Inspektor Marek Hebda, komendant lubelskiej policji, przyjął propozycję objęcia stanowiska szefa Centralnego Biura Śledczego. Decyzja o jego nominacji zapadnie w tym tygodniu. Ostatnie słowo należeć będzie do komendanta głównego. - Czekam cierpliwie na jego decyzję - powiedział nam wczoraj Marek Hebda. - Sprawa się wkrótce wyjaśni.
Wczoraj jeszcze nie zapadły żadne oficjalne decyzje dotyczące ewentualnego powołania następcy insp. Hebdy, który jest u nas szefem policji od lipca ub. roku.
- W rozmowie z komendantem Szrederem padały różne nazwiska, ale to nie ja będę o tym decydował - stwierdził Hebda.
Nie potwierdziły się informacje, że do Lublina wróci z Białegostoku mł. insp. Adam Mularz, pełniący przez kilka miesięcy obowiązki komendanta wojewódzkiego w Lublinie. - Nie widzę takiej możliwości - powiedział wczoraj szef podlaskiej policji. - Zresztą nikt w tej sprawie nie kontaktował się ze mną.

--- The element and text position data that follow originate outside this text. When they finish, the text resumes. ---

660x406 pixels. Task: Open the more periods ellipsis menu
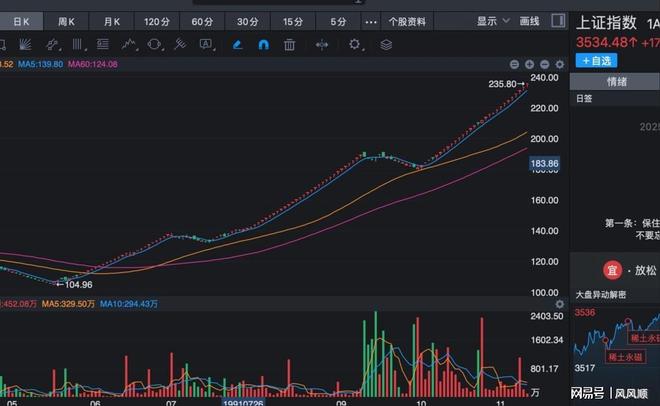point(371,20)
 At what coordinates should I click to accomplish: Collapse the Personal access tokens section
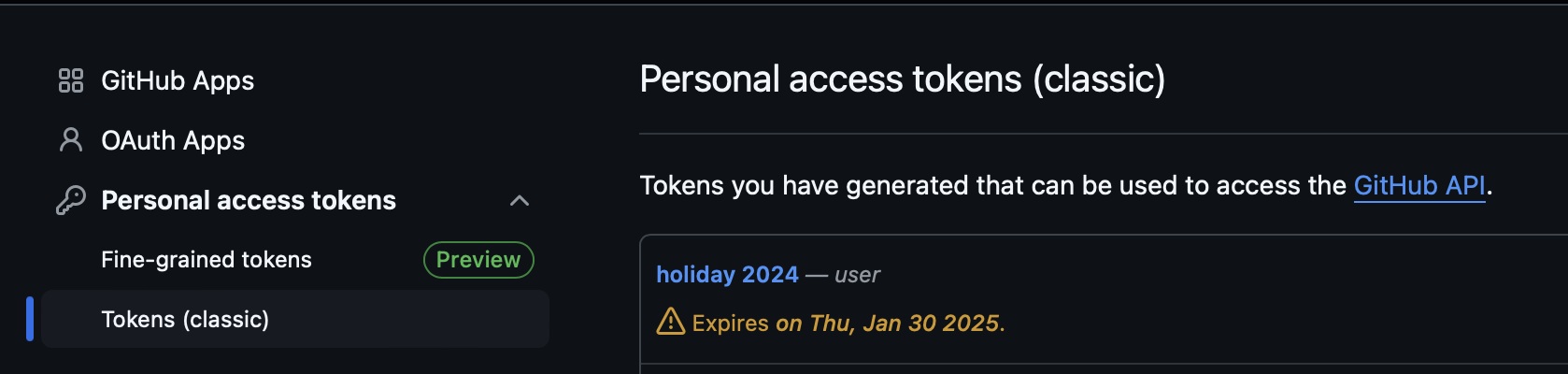point(520,200)
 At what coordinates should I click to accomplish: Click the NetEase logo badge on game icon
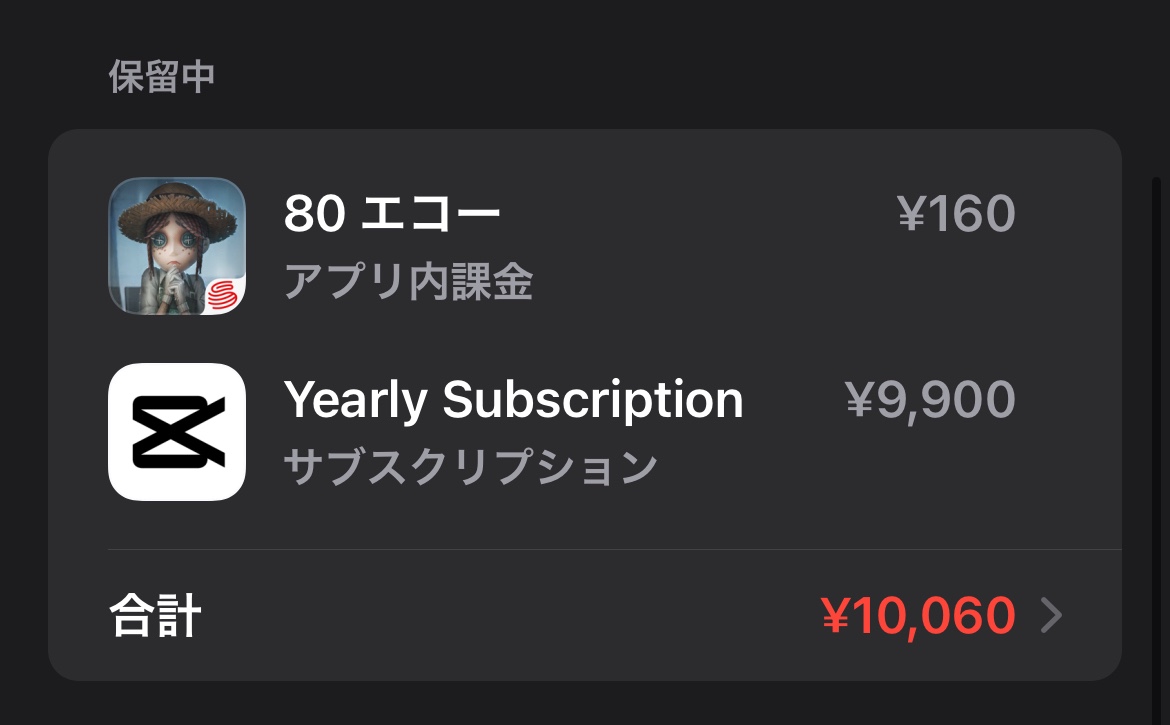pyautogui.click(x=222, y=293)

W kuluarach mówi się, że - jeżeli
M. Hebda odejdzie do Warszawy - kandydatem na jego stanowisko może być też szef z mniejszej jednostki policji w kraju. Raczej wyklucza się kandydata z Lubelszczyzny.
M. Hebda nie chciał wczoraj zdradzić, czy bierze pod uwagę ewentualną przeprowadzkę do stolicy funkcjonariuszy z Lubelszczyzny. - Na razie za wcześnie o tym mówić - powiedział. - Poczekajmy na rozwój wypadków. Jeżeli będę miał opuścić Lublin, to nie ukrywam, że uczynię to z dużym żalem. Dobrze mi się tu pracuje.